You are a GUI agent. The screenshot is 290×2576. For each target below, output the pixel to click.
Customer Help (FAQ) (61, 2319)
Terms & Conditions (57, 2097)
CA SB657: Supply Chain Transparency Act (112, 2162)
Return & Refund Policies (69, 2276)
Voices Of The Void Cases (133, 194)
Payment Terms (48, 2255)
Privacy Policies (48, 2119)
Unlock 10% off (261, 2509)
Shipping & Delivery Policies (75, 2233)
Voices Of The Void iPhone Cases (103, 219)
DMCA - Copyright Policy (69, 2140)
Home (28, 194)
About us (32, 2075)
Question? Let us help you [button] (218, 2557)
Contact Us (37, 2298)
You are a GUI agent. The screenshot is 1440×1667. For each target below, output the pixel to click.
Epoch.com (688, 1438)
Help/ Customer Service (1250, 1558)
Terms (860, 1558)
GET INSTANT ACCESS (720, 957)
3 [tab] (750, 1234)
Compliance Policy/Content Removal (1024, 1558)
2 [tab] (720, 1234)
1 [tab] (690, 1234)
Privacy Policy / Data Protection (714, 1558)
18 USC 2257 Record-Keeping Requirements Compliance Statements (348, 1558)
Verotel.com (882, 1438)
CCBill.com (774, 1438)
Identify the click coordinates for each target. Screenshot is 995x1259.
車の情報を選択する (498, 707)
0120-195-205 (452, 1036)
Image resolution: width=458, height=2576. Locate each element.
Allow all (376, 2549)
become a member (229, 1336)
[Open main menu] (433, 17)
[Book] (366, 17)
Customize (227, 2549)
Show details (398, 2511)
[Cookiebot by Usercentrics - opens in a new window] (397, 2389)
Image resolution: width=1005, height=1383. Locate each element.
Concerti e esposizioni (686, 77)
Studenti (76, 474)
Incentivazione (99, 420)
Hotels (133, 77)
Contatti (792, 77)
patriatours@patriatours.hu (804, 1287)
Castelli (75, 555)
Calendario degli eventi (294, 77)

-------

◆ **REQUIREMENTS**
Rewrite all of the data above, changing each "Image resolution" to "Image size" and leaving everything else untouched.

◆ **EXPECTED ANSWER**
You are a GUI agent. The screenshot is 290×2576. For each target below, output the pixel to click.
Customer Help (FAQ) (61, 2319)
Terms & Conditions (57, 2097)
CA SB657: Supply Chain Transparency Act (112, 2162)
Return & Refund Policies (69, 2276)
Voices Of The Void Cases (133, 194)
Payment Terms (48, 2255)
Privacy Policies (48, 2119)
Unlock 10% off (261, 2509)
Shipping & Delivery Policies (75, 2233)
Voices Of The Void iPhone Cases (103, 219)
DMCA - Copyright Policy (69, 2140)
Home (28, 194)
About us (32, 2075)
Question? Let us help you [button] (218, 2557)
Contact Us (37, 2298)
You are a GUI agent. The screenshot is 1440×1667. For each target below, output the pixel to click.
Epoch.com (688, 1438)
Help/ Customer Service (1250, 1558)
Terms (860, 1558)
GET INSTANT ACCESS (720, 957)
3 [tab] (750, 1234)
Compliance Policy/Content Removal (1024, 1558)
2 [tab] (720, 1234)
1 [tab] (690, 1234)
Privacy Policy / Data Protection (714, 1558)
18 USC 2257 Record-Keeping Requirements Compliance Statements (348, 1558)
Verotel.com (882, 1438)
CCBill.com (774, 1438)
Identify the click coordinates for each target. Screenshot is 995x1259.
車の情報を選択する (498, 707)
0120-195-205 (452, 1036)
Image size: width=458, height=2576. Locate each element.
Allow all (376, 2549)
become a member (229, 1336)
[Open main menu] (433, 17)
[Book] (366, 17)
Customize (227, 2549)
Show details (398, 2511)
[Cookiebot by Usercentrics - opens in a new window] (397, 2389)
Image size: width=1005, height=1383. Locate each element.
Concerti e esposizioni (686, 77)
Studenti (76, 474)
Incentivazione (99, 420)
Hotels (133, 77)
Contatti (792, 77)
patriatours@patriatours.hu (804, 1287)
Castelli (75, 555)
Calendario degli eventi (294, 77)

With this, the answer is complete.